From the reviews:
“The book serves as an indispensable guide to efficient quantum information processing simulation, but is also a great starting point for both learning the area and pursuing future research. … this is an extremely useful, stimulating and readable book that has been compiled with great care and attention to detail. It is greatly recommended for anyone interested in using or researching computer simulations of quantum information processing systems.” (Zeljko Zilic, Quantum Information Processing, Vol. 12, 2013)
From the Back Cover
Recent progress in atomic physics, semiconductors, and optical technologies lead to the need to control matter at an unprecedented scale. However, atoms, electrons and photons do not obey laws of classical physics and instead are governed by quantum mechanics. The formalism of quantum circuits promises to transform engineering disciplines the way digital circuits transformed computing, communications, control and measurement.
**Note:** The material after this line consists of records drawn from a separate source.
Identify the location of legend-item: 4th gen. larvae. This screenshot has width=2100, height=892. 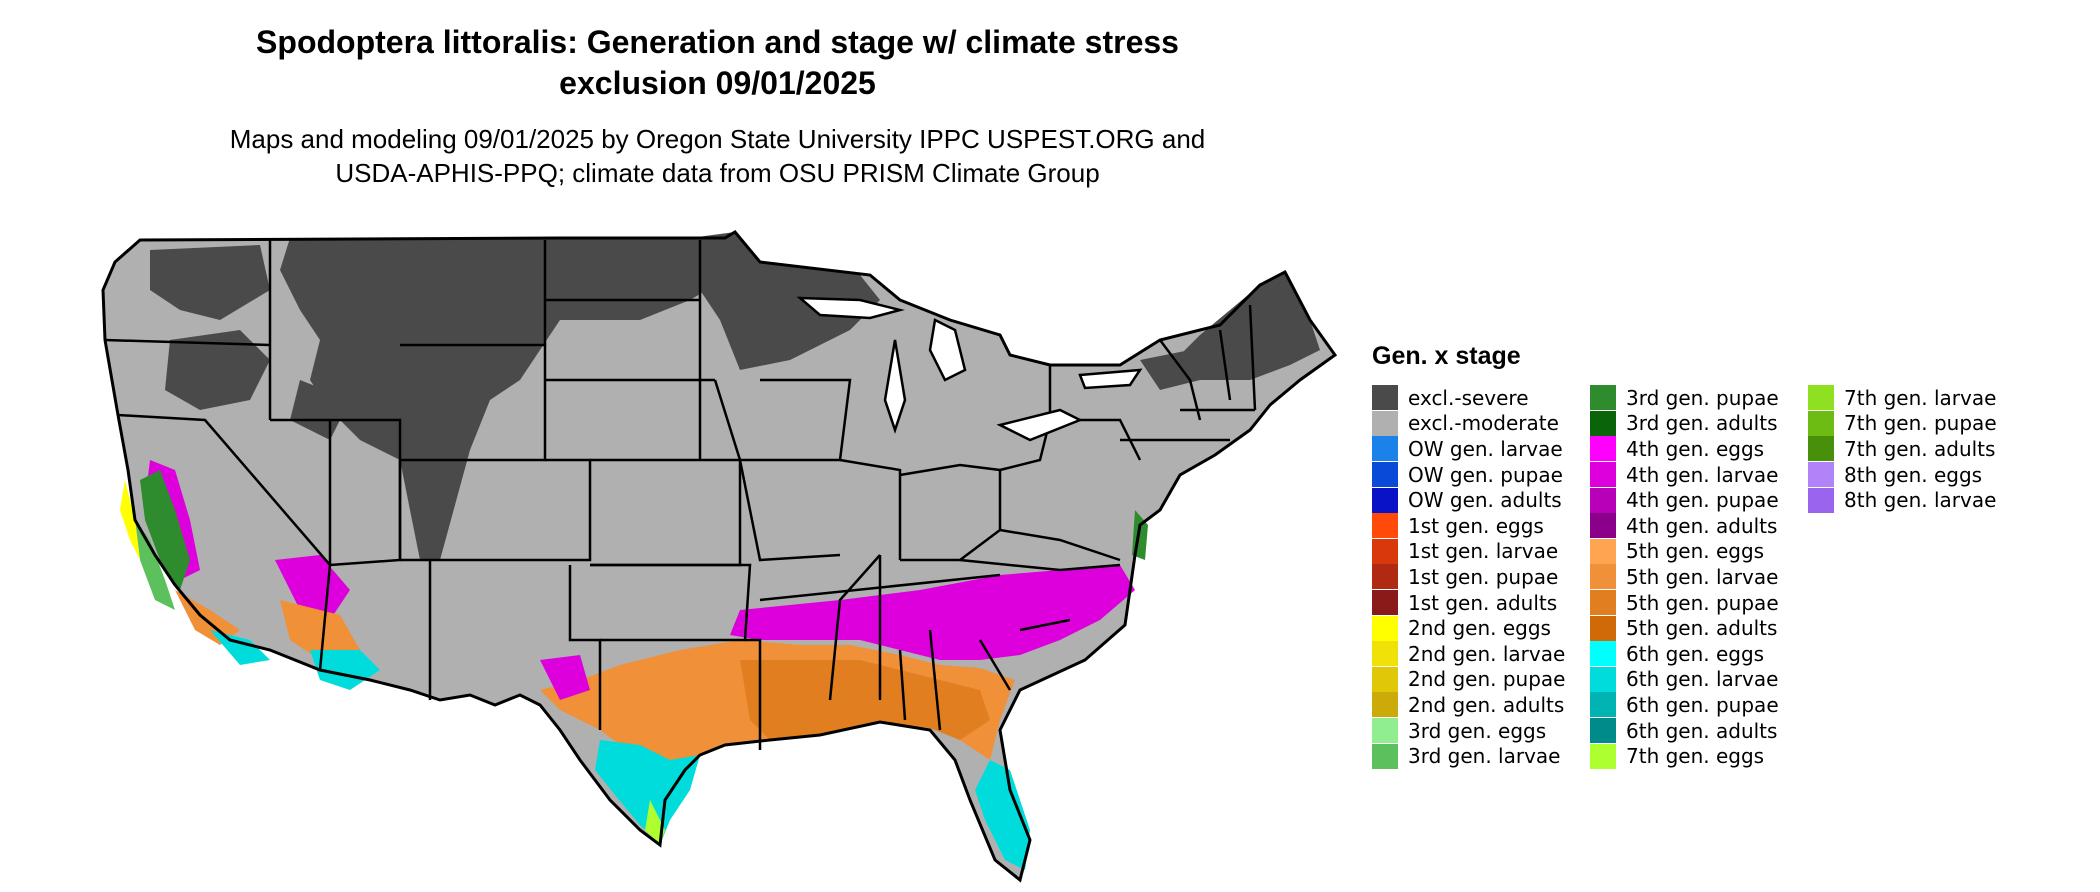
(1699, 475).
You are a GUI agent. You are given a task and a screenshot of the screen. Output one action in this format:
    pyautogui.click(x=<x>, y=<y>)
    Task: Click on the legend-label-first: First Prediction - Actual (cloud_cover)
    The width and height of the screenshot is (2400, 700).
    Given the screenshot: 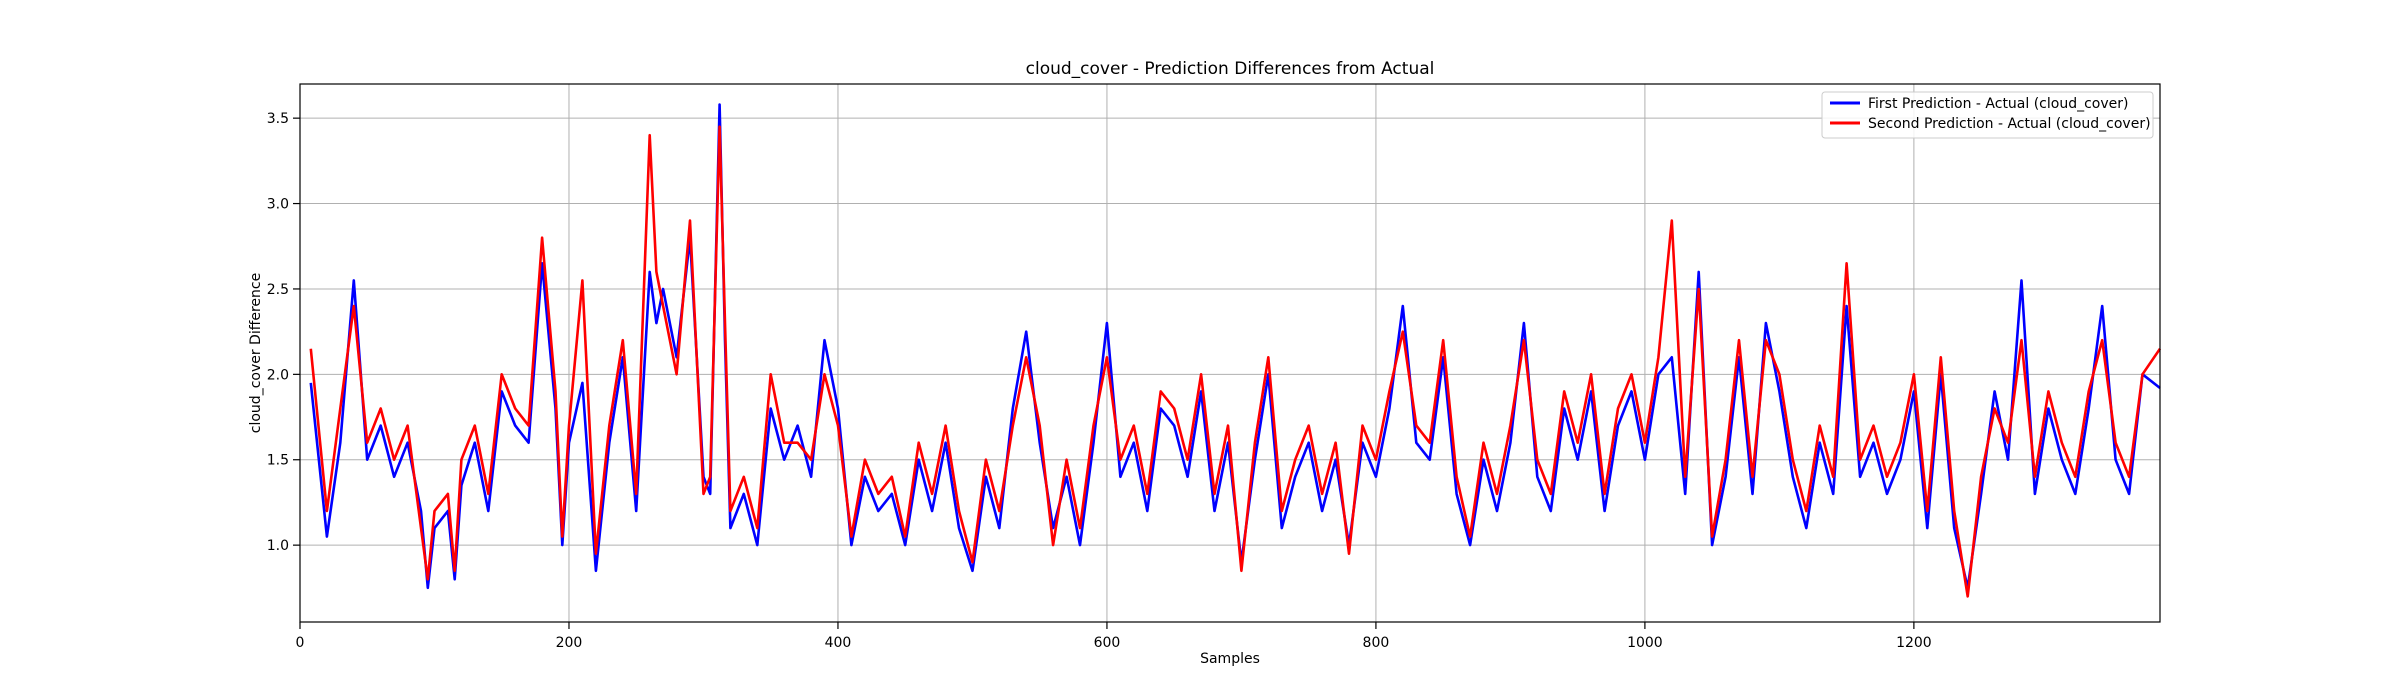 What is the action you would take?
    pyautogui.click(x=1998, y=104)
A quantum circuit simulator implemented in software acts as a replacement of an actual quantum system and seeks to calculate the output from the inputs. This is a very difficult task, but researchers have achieved significant progress in many important special cases.
This self-contained book discusses both theoretical and practical aspects of simulating quantum circuits on conventional computers. Engineers can sanity-check and evaluate their designs through simulation before building hardware. Computer scientists can use simulation to compare quantum algorithms to conventional ones. Quantum Circuit Simulation covers the fundamentals of linear algebra and introduces basic concepts of quantum physics needed to understand quantum circuits and algorithms. It requires only basic familiarity with algebra, graph algorithms and computer engineering. After introducing necessary background, the authors describe key simulation techniques that have so far been scattered throughout the research literature in physics, computer science, and computer engineering. Quantum Circuit Simulation also illustrates the development of software for quantum simulation by example of the QuIDDPro package, which is freely available and can be used by students of quantum information as a "quantum calculator."